Sri Lanka’s past and present positions regarding economic and strategic joint ventures with India can be placed within the above context.
In April 2017, during the visit of former PM of Sri Lanka Ranil Wickramasinghe to India, both the countries came to an understanding on ‘Cooperation in Economic Projects’. Some of the areas of cooperation that the MoU envisioned are: regasified Liquefied Natural Gas (LNG) fired 500 MW capacity LNG power plant; Floating Storage Regasification Unit (FSRU) in Colombo/Kerawalapitiya;50 MW Solar power plant in Sampur; development of upper tank farm as a joint venture; port, petroleum refinery and other industries in Trincomalee; Industrial/Special Economic Zones in identified locations in Sri Lanka; Container Terminal in Colombo Port as joint venture; road and railway sector development, agriculture and livestock development.Some of the issues involved are discussed below.
Past Issues of Investment
The proposals to upgrade and operate Mattala Rajapaksa International Airport in 2018 and to develop the Sampur power project are examples of how India’s proposed investments were affected by political policy decisions. Sri Lanka in 2019 decided to upgrade the Mattala airport near Hambantota Port (port is being developed by China) in southern Sri Lanka itself and not with the investment by India. In July 2020, the PM of Sri Lanka, Mahinda Rajapaksa claimed that India had accepted his request not to develop the airport as a joint venture, and hence Sri Lanka ‘was able to save the airport’. This statement was made before the parliamentary elections in 2020 August.
India-Sri Lanka joint venture agreement 500 MW Sampur Coal Power Plant/Trincomalee Coal Power Plant (US$ 500 million project) signed in October 2013 also could not take off due to environmental, displacement concerns and Sri Lanka’s decision to switch to renewable energy. The project had a ‘distinction of being one of the largest single India-assisted projects to be implemented in Sri Lanka in 2014’. India responded to the concerns raised in Sri Lankan media regarding the coal power project and said that the ‘project fully covers environmental aspects’. Sri Lanka again proposed to develop, at the same place Liquefied Natural Gas (LNG) plant with the help of India in 2016, but uncertainty regarding the development of the plant continues despite the potential to address Sri Lanka’s energy requirements. Nearly, sixty percent of Sri Lanka’s energy supply is imported such as LPG, crude oil, coal, aviation fuel and gasoline requirements’.The 2017 bilateral understanding regarding ‘cooperation in the economic projects ‘also talks about a 50 MW solar power plant in Sampur.

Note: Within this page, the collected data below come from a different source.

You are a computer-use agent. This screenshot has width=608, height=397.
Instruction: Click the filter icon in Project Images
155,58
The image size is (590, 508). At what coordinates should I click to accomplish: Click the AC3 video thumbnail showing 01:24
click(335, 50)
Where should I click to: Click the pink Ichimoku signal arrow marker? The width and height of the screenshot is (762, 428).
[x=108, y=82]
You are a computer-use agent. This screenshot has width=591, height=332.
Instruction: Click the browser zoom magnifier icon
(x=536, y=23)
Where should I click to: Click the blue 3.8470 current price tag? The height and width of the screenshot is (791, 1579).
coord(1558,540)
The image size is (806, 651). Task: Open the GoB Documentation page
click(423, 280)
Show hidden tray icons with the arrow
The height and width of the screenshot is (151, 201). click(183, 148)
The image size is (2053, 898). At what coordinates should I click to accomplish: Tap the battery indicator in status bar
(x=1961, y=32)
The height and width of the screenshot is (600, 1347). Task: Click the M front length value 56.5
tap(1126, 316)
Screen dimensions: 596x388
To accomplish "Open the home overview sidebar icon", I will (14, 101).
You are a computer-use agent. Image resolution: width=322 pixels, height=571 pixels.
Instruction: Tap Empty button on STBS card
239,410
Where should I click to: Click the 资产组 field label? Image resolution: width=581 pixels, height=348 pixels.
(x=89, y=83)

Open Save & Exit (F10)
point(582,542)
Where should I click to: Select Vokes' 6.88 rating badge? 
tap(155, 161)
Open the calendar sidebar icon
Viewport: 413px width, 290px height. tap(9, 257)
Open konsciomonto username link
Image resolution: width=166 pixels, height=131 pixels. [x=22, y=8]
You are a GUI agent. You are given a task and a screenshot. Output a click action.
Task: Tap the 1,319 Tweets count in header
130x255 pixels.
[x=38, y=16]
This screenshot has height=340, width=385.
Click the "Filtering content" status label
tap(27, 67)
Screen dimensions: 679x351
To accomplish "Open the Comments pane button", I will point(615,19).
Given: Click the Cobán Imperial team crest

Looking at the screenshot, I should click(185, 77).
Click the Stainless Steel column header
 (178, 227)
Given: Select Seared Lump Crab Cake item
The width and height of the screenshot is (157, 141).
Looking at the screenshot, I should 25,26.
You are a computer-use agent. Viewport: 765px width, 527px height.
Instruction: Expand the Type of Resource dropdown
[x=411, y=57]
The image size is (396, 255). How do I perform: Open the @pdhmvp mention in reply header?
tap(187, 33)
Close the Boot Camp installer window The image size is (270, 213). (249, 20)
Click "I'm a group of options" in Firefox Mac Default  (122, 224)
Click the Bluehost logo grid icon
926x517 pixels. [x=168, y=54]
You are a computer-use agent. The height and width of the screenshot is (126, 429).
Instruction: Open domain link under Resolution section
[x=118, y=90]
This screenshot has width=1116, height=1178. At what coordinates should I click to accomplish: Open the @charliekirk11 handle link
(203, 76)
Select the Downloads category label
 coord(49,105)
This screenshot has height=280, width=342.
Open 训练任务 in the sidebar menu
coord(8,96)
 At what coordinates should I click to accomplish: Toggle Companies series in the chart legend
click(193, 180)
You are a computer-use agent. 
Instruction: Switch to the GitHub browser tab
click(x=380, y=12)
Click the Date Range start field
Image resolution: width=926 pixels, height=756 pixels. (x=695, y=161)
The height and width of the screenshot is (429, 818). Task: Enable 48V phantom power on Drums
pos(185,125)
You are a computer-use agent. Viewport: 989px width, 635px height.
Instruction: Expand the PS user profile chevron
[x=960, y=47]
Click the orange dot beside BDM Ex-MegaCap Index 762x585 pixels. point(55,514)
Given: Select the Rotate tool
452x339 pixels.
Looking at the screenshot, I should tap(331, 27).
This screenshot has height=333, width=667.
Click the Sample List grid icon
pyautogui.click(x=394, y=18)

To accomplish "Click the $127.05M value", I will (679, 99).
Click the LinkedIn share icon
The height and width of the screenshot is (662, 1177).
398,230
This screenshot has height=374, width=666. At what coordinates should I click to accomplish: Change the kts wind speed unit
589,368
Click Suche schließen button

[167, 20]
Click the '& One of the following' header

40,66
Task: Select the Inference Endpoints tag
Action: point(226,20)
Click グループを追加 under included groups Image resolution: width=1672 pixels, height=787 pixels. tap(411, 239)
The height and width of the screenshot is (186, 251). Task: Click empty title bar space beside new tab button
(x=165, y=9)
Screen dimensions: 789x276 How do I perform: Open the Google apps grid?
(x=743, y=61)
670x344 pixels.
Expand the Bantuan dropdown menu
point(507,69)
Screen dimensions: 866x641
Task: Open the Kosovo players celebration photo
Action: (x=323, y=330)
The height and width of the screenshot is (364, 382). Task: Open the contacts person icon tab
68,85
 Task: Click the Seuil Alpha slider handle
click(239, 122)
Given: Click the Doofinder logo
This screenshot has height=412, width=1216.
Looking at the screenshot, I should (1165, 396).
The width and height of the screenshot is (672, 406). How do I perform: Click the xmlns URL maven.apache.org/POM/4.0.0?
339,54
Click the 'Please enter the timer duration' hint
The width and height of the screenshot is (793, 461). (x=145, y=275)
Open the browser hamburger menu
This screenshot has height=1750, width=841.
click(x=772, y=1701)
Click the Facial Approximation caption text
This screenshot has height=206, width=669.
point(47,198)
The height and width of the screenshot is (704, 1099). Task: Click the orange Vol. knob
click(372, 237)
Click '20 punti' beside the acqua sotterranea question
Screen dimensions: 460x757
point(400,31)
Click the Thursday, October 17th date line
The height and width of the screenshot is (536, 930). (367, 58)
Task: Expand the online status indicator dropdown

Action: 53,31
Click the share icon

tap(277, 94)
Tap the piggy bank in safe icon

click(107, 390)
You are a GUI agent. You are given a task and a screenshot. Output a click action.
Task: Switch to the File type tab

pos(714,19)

Trincomalee Oil Tank Farm Issue
Both the countries showed interest in developing Trincomalee Oil Tank Farms and renewed discussions to operate unused eighty four tanks in Trincomalee upper farm in 2017. But the discussion could not take off due to differences over the operational aspects as well as opposition from trade unions of Sri Lanka. In 2017, the Ceylon Petroleum Corporation workers ended their strike, only after the then Prime Minister (PM) Ranil Wickramasinghe’s assurance that the proposal was to ‘lease oil tanks to India and his government was not selling the state assets’.At present, the Lanka Indian Oil Corporation (Lanka IOC), a subsidiary of Indian Oil Corporation (IOC), runs the fifteen tanks on the lower farm.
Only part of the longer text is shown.